What would the future look like without passwords, and when might it happen

Managing your passwords online can be a chore.

Create this kind of long and complex passwords Best deterrent to internet thieves – especially for Dozens of different accounts online – It can be boring. But it is necessary, bearing in mind that Record of data breaches in the US last year.

That’s why it’s so tempting to dream of a future where no one has to constantly update and change passwords online to stay ahead of hackers and keep data safe. Here is the good news: The biggest names in the technology world They already say that the dream of a passwordless Internet is close to becoming a reality. Apple, Google and Microsoft are among those trying to pave the way.

In this hopeful future, you still have to prove your identity to gain access to your accounts and information. But at least you won’t have to remember endless strings of unique eight-character (or longer) passwords, right?

Well, maybe not quite. The answer is still a bit complicated.

What fewer password options actually exist?

In theory, removing passwords from the cybersecurity equation cancels out what was previously Call Homeland Security Secretary Michael Chertoff “By far the weakest link in cybersecurity.” More than 80% of data breaches are the result of weak or compromised passwords, According to Verizon.

in September, Microsoft announced Its users can use a full password to access services like Windows, Xbox and Microsoft 365. Microsoft users can alternatively use options like Windows Hello or Microsoft Authenticator appswhich uses fingerprints or facial recognition tools to help you log in securely.

Microsoft also allows users to sign in with a verification code sent to your phone or email, or with a physical code safety key – It’s like a USB drive – it plugs into your computer and features encryption that’s unique to you and your device.

Joy Shek, Microsoft’s Vice President of Identity, wrote in September Company blog post Those tools are like Two-factor documentation It has helped improve the security of user accounts in recent years – but hackers can still find ways to get around these extra measures. “As long as passwords are still part of the equation, they are vulnerable,” she wrote.

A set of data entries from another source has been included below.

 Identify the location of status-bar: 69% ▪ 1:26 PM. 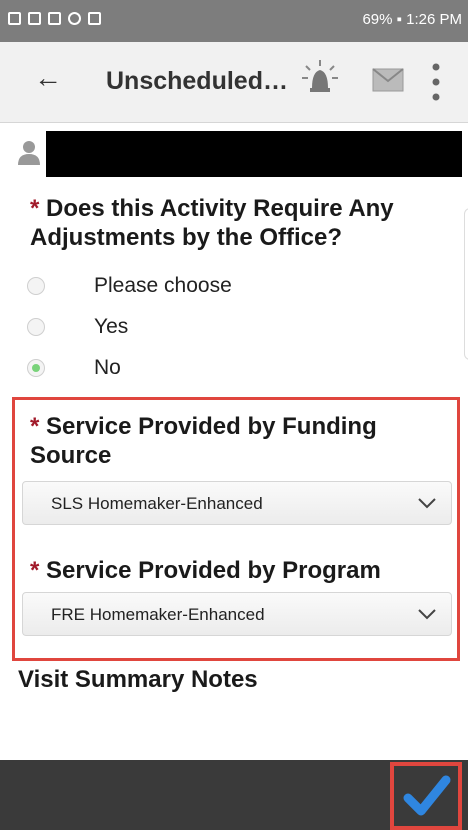
(234, 21).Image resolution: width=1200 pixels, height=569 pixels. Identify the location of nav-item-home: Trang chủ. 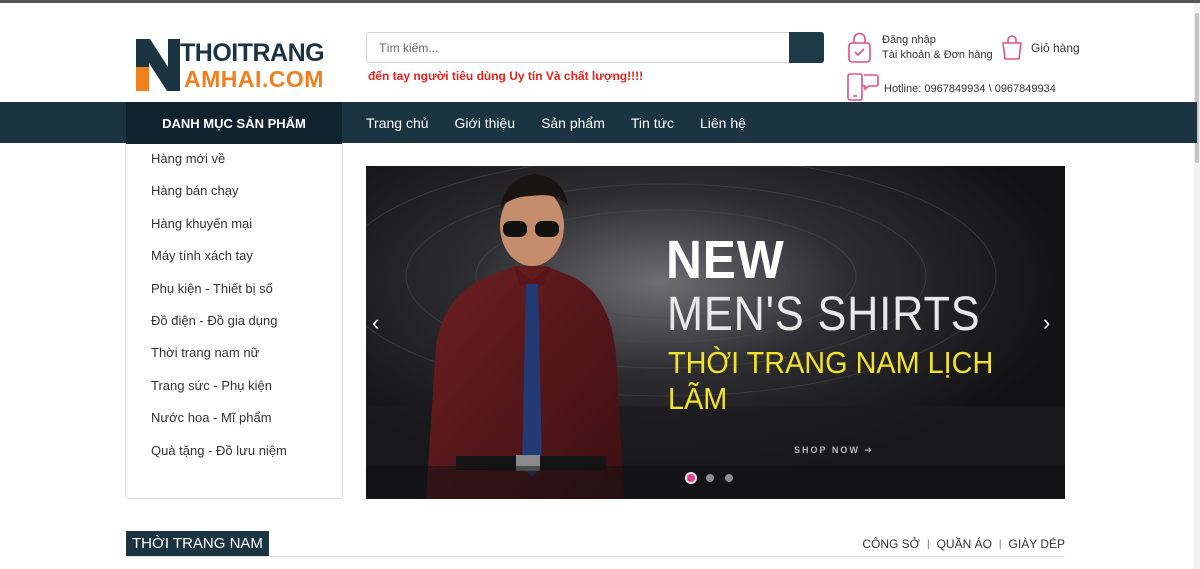
(398, 123).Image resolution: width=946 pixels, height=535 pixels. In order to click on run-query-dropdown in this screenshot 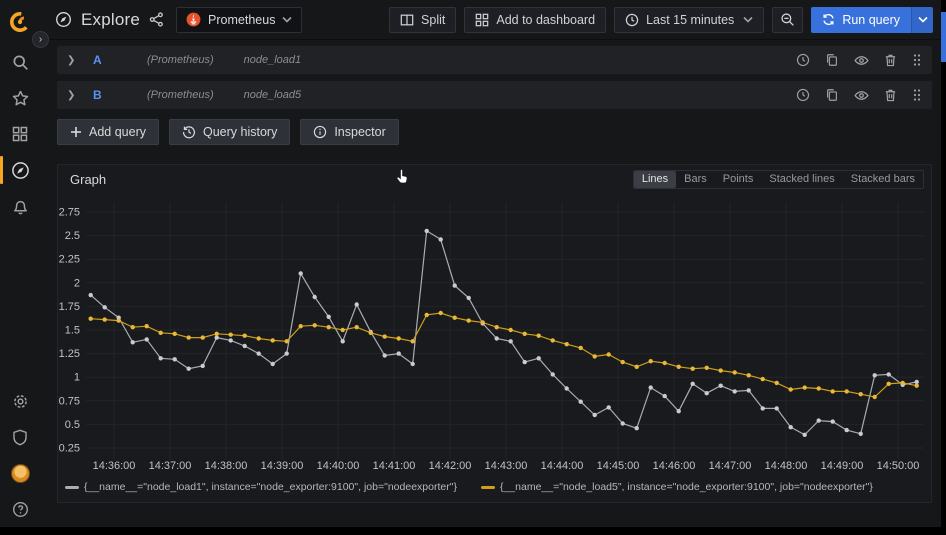, I will do `click(922, 20)`.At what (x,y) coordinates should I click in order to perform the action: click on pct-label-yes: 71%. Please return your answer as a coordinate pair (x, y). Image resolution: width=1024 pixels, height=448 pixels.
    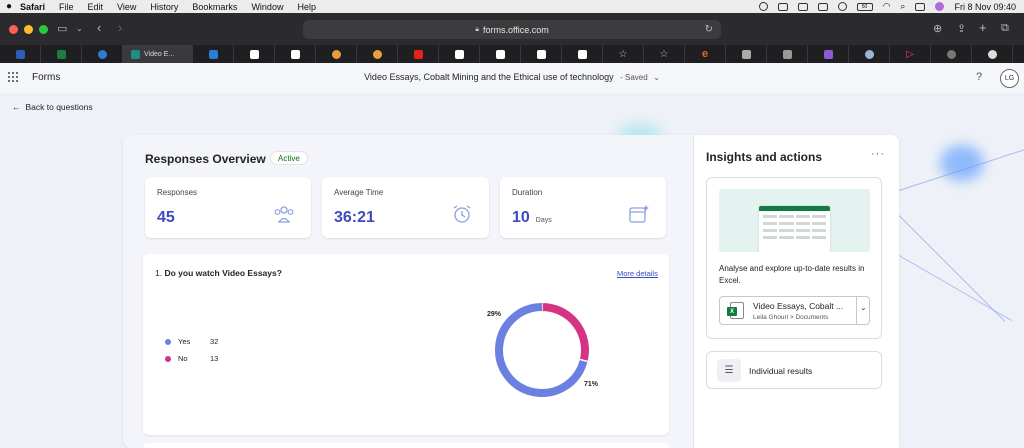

similarly, Google sells physical security keysand his Smart Lock app It allows you to click a button on your Android or iOS device to sign in to your Google account on the web. In May 2021, the company said that these tools were part of Google’s work toward “creating a future where you’ll one day never need a password.”

Apple devices have used Touch ID and Face ID features for several years. The company also develops files Passkey feature Allows you to use the same facial or fingerprint recognition tools to create files Recordings without password for apps and accounts on your iOS devices.

So, in a sense, there is already a future without a password here: Microsoft says Nearly 100% of company employees use passwordless options to log into company accounts. But getting every company to offer passwordless options to employees and customers will certainly take some time — and it may take a while before everyone feels safe enough to ditch passwords in favor of something new.

This isn’t the only problem either.

How safe are they?

Getting rid of passwords completely isn’t without risks.

First, hackers can intercept verification codes sent via email or text messages. Even scarier: Hackers have demonstrated the ability to trick fingerprint and facial recognition systems, sometimes by Your vital data stolen. Although it can be annoying to change your password, it is difficult to change your face or fingerprints.

Second, some no-password options today still require you to create a PIN or security questions to back up your account. This is not much different from having a password. In other words, tech companies have not yet mastered the technology.

And third, there is the issue of widespread adoption. Like wired Last year pointed out, most passwordless features require you to have a smartphone or some other type of device that’s fairly new. And while the vast majority of Americans own a smartphone, these devices vary widely in terms of age and internal hardware.

In addition, tech companies still need to make online accounts accessible across multiple platforms, not just on smartphones – as well as for people who don’t own smartphones at all, about 15% from the United States

In other words, it will likely be some time before passwords are completely extinct. Enjoy typing long, complex character strings into login boxes while you can.